Berge, Claude van den
Pseudoniem van Rony Maria Florimond Pauwels, Vlaams dichter en prozaschrijver
(Assenede 30.4.1945). Studeerde plastische kunsten aan de St. Lukasacademie en
voordrachtskunst aan het Koninklijk Conservatorium, beide te Gent. Werd leraar
voordrachtskunst te Eeklo.
Debuteerde in 1968 met de roman De ontmoetingen. Met een ijzeren zelfdiscipline
werkt Van den Berge aan een samenhangend oeuvre waarin hij de concrete realiteit afwijst om
daarvoor in de plaats een eigen realiteit in woorden op te bouwen. Hij streeft daarbij naar een
volledige parallellie tussen ascetisch leven en werk. Daarin streeft hij naar contemplatie en stilte, die
bereikt worden door muzikale zuiverheid in een dwangmatig ritmisch proza, vergelijkbaar met het
werk van minimale componisten als Reich en Glass. Een roman als De angst (1972)
werd beïnvloed door existentiefilosofen als Heidegger en Kierkegaard, maar ook godsdienstige
invloeden spelen een rol, bijv. het boeddhisme in Ergens zijn (1977). Voorts is er
invloed van Willy Roggeman en Gottfried Benn. Van den Berge's werk werd o.m.
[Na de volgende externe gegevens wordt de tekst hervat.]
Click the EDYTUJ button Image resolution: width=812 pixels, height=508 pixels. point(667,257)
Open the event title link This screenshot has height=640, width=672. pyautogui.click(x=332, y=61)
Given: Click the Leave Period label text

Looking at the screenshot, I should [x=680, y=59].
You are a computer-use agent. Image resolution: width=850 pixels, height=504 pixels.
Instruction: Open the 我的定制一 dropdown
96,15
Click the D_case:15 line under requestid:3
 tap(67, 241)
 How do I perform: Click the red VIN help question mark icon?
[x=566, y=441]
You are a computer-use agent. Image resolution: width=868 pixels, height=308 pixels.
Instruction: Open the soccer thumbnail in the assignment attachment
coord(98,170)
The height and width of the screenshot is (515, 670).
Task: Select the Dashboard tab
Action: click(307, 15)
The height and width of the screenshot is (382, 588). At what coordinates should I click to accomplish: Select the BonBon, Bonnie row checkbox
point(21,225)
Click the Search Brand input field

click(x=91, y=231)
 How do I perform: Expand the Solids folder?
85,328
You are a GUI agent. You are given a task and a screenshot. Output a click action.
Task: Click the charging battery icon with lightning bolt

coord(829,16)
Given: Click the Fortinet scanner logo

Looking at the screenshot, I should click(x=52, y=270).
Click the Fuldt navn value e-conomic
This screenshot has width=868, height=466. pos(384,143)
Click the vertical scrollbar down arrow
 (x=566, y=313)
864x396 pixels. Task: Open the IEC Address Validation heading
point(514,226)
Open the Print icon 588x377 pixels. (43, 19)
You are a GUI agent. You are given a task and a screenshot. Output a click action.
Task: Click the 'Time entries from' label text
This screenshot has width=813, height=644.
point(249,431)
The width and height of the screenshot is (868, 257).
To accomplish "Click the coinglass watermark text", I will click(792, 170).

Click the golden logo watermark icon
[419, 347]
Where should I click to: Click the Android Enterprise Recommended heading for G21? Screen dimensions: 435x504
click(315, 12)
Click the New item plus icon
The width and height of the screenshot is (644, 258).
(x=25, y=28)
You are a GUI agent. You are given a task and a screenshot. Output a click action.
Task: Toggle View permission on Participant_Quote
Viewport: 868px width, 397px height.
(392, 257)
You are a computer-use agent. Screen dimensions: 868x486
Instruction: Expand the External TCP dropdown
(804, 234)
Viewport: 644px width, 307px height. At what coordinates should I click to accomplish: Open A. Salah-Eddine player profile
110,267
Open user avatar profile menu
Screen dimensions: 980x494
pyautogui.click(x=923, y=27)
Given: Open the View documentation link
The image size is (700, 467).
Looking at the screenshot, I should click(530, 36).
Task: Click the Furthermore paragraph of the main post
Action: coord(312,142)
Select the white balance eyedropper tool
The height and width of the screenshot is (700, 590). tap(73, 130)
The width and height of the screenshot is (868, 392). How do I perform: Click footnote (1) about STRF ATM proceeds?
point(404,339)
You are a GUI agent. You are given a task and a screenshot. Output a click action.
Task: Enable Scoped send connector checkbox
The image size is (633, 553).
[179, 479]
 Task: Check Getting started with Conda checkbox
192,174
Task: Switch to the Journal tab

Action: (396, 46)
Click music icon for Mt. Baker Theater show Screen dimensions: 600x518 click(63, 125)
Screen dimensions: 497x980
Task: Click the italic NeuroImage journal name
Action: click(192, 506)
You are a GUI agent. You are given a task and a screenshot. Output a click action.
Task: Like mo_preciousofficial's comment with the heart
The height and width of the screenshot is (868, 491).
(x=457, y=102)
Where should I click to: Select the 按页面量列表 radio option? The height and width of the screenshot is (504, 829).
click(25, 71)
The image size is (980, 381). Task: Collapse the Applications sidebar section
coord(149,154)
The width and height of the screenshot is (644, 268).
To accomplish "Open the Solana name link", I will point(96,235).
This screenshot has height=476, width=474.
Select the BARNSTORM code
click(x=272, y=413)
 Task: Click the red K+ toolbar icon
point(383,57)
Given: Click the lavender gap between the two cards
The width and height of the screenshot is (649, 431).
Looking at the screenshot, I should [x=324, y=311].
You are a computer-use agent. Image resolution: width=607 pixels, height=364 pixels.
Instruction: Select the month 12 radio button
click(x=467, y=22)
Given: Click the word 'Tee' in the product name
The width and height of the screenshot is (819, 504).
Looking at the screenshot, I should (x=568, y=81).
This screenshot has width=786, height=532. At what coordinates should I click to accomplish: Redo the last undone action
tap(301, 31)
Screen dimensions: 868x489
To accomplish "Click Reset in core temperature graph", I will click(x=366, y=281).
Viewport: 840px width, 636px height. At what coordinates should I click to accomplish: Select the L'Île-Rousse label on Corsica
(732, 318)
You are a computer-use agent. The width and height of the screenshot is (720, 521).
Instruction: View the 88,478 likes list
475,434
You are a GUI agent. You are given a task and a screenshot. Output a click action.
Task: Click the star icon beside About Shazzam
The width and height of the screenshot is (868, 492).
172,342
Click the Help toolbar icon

bekroond met de Dirk Martensprijs 1975.
Van den Berge schreef ook poëzie, o.m. opgenomen in Je zal er nooit meer opnieuw
zijn (1977) en De zang van de maskers (1988), al zijn de grenzen tussen zijn
prozateksten en deze poëzie soms moeilijk aan te geven. De koude wind die over het zand
waait (1978) bijvoorbeeld is een boek dat bestaat uit 17 ‘liturgische zangen’ die elk
op zich weer zijn opgebouwd uit ritmische onderdelen.
Literatuur: Kritisch lexicon; Oosthoek; WP-lexicon; J. van Hulle, ‘Claude van den
Berge op vernieuwde wegen’, interview in: Kreatief 21 (1987) 2/3, p. 38-45; C. Alleene,
‘Schrijven blijft de laatste vorm van vrijheid’, interview in: Schrijvers zijn ook maar mensen
(1987), p. 99-108; L. Rademakers, ‘De zorg van de maskers: poëzie van Claude van den
Berge’, in: Kreatief 23 (1989) 1, p. 33-39; H. Bousset, ‘Claude van den Berge: schrijven
met stilte’, in: Grenzen verleggen. De Vlaamse prozaliteratuur 1970-1986 (1990), p. 154-161.